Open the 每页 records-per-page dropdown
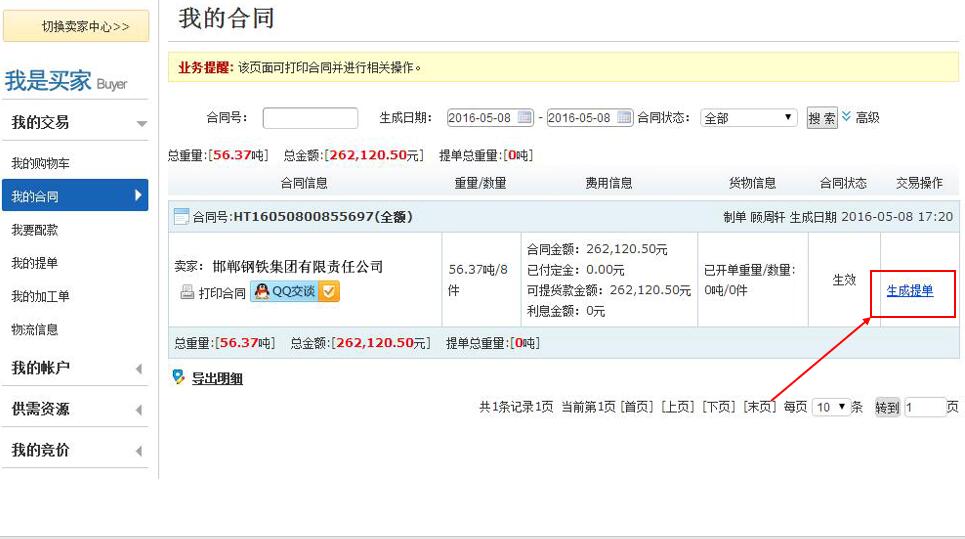 [x=831, y=407]
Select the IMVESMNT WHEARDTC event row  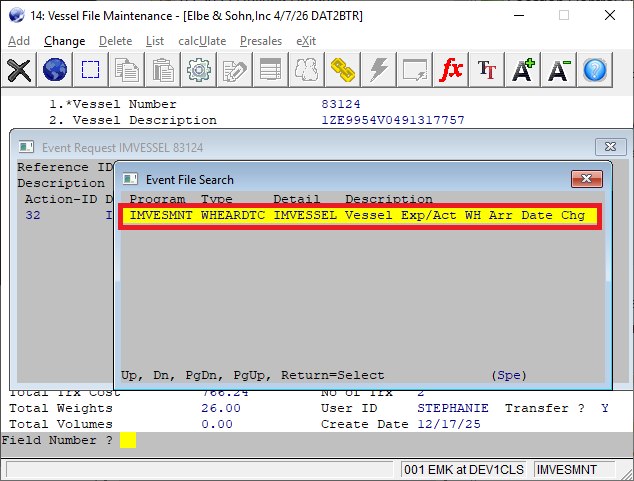coord(358,215)
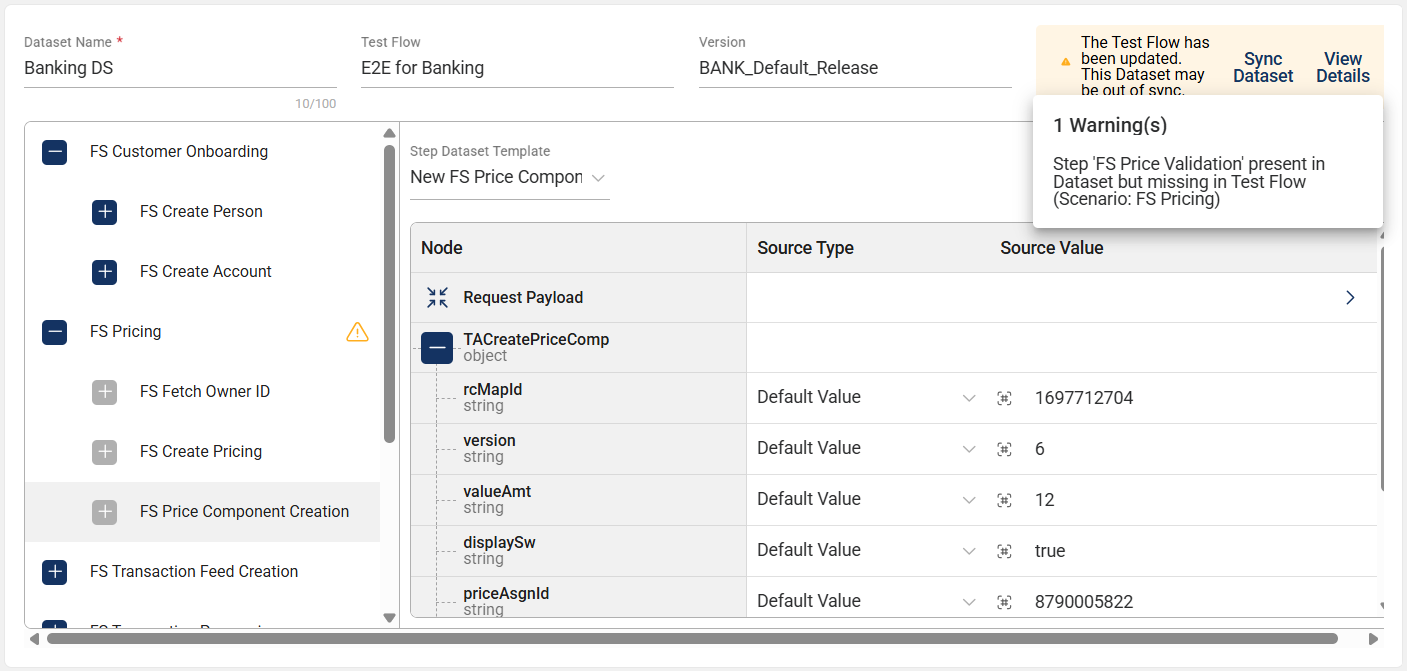This screenshot has height=671, width=1407.
Task: Click the variable icon beside valueAmt value
Action: [x=1004, y=500]
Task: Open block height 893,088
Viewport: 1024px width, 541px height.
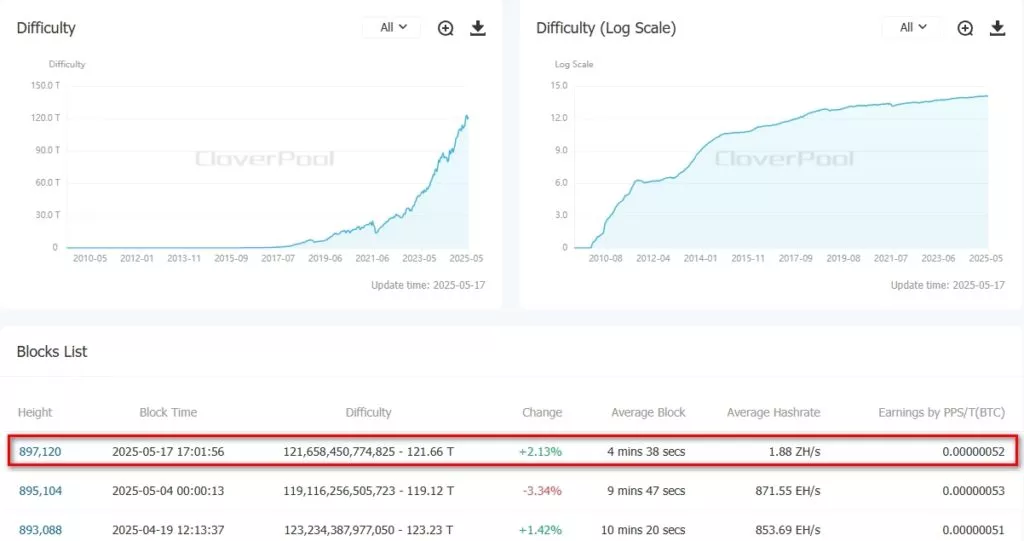Action: click(x=40, y=530)
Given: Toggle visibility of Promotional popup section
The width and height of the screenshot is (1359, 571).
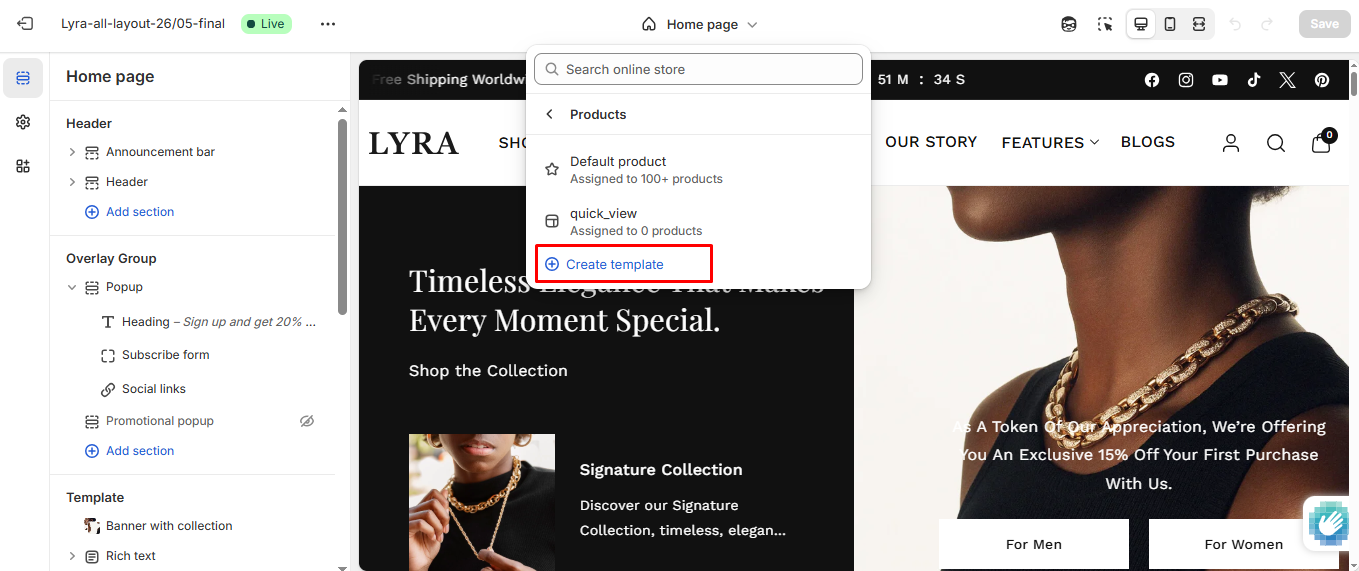Looking at the screenshot, I should click(307, 421).
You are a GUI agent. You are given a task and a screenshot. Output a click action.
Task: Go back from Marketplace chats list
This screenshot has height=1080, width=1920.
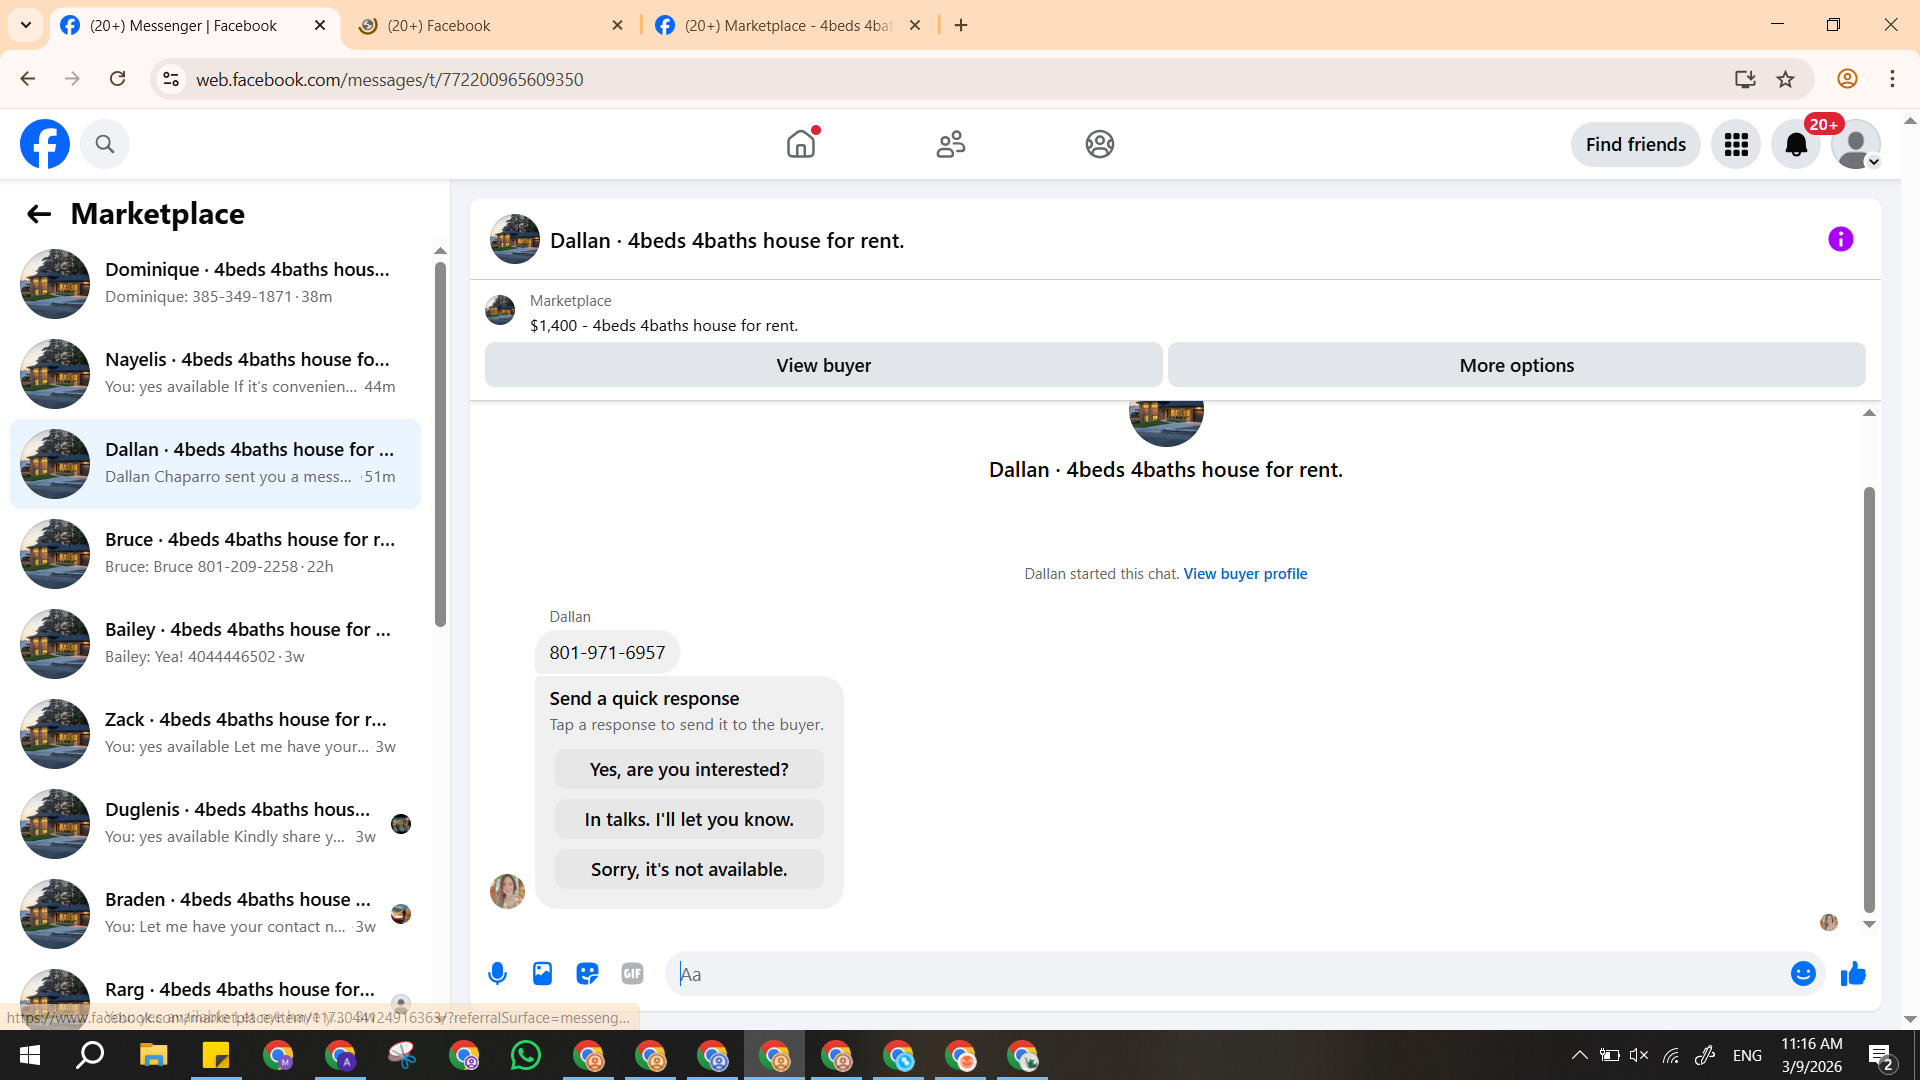(x=39, y=214)
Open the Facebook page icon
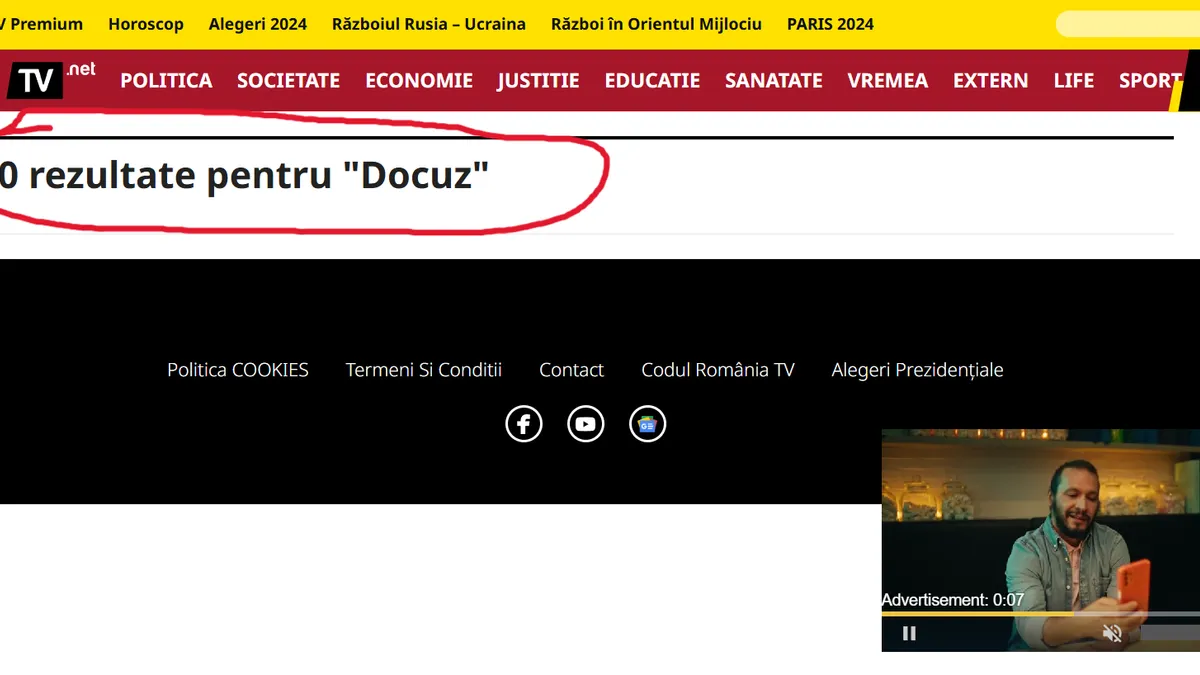Viewport: 1200px width, 675px height. (x=524, y=424)
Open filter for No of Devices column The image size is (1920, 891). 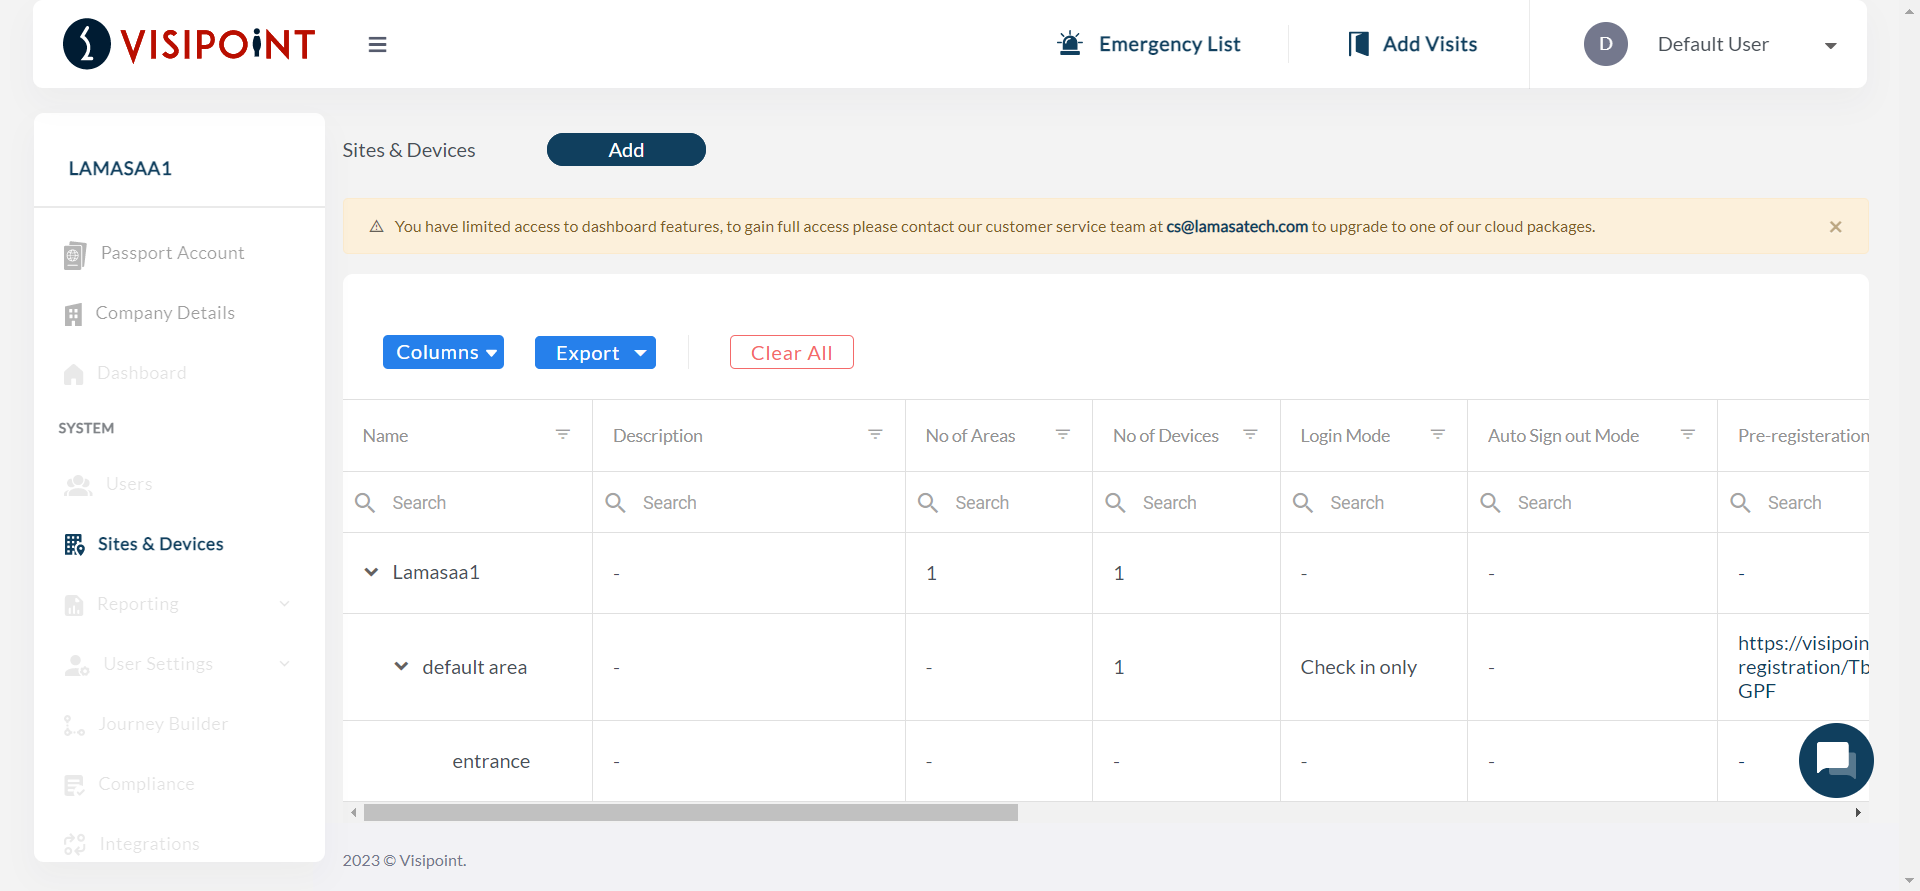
****
- Requirements -
Please quote everything in the rows from the line containing "You are a GUI" down to the line containing "Viewport: 1200px width, 675px", both of those lines included. Leave the pictures out of your answer.

- Task result -
You are a GUI agent. You are given a task and a screenshot. Output a click action.
Task: Go back from Marketplace chats list
This screenshot has height=1080, width=1920.
(x=39, y=214)
Open the Facebook page icon
Viewport: 1200px width, 675px height. (x=524, y=424)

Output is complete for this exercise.